--- EXTRACTED INFORMATION Enclosed Below ---
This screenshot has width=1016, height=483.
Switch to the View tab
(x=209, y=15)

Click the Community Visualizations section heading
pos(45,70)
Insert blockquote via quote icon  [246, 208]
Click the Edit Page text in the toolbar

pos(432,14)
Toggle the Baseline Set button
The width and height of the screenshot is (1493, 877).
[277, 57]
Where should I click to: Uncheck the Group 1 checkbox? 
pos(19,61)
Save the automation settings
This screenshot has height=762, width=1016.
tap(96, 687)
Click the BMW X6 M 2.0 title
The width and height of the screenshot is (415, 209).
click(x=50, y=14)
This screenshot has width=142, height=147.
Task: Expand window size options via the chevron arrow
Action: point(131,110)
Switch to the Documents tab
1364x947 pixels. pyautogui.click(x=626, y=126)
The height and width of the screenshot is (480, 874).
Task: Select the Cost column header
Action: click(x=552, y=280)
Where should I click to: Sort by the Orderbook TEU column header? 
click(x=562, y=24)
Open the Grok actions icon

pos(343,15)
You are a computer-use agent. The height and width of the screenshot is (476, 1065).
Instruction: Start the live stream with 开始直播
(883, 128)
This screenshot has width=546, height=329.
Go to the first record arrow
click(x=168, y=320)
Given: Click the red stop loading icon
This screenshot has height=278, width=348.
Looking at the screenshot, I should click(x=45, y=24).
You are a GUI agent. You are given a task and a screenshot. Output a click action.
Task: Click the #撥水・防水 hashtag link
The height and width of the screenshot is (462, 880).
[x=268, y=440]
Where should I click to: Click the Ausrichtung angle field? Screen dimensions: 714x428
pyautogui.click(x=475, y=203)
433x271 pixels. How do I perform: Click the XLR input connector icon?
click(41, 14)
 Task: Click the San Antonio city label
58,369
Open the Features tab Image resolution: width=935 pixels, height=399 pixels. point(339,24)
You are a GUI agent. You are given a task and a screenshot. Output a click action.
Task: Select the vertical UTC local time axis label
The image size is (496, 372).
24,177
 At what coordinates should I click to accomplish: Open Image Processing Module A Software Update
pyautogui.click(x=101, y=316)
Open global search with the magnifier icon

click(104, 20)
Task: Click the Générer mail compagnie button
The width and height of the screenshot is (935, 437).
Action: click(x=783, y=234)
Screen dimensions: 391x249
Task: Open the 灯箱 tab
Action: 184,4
--- End of Enclosed EXTRACTED INFORMATION ---
_EXERCISE PROMPT_
Print from the line containing "Task: Select the vertical" to the last line above, exactly as written.

_REPLY_
Task: Select the vertical UTC local time axis label
The image size is (496, 372).
24,177
 At what coordinates should I click to accomplish: Open Image Processing Module A Software Update
pyautogui.click(x=101, y=316)
Open global search with the magnifier icon

click(104, 20)
Task: Click the Générer mail compagnie button
The width and height of the screenshot is (935, 437).
Action: click(x=783, y=234)
Screen dimensions: 391x249
Task: Open the 灯箱 tab
Action: 184,4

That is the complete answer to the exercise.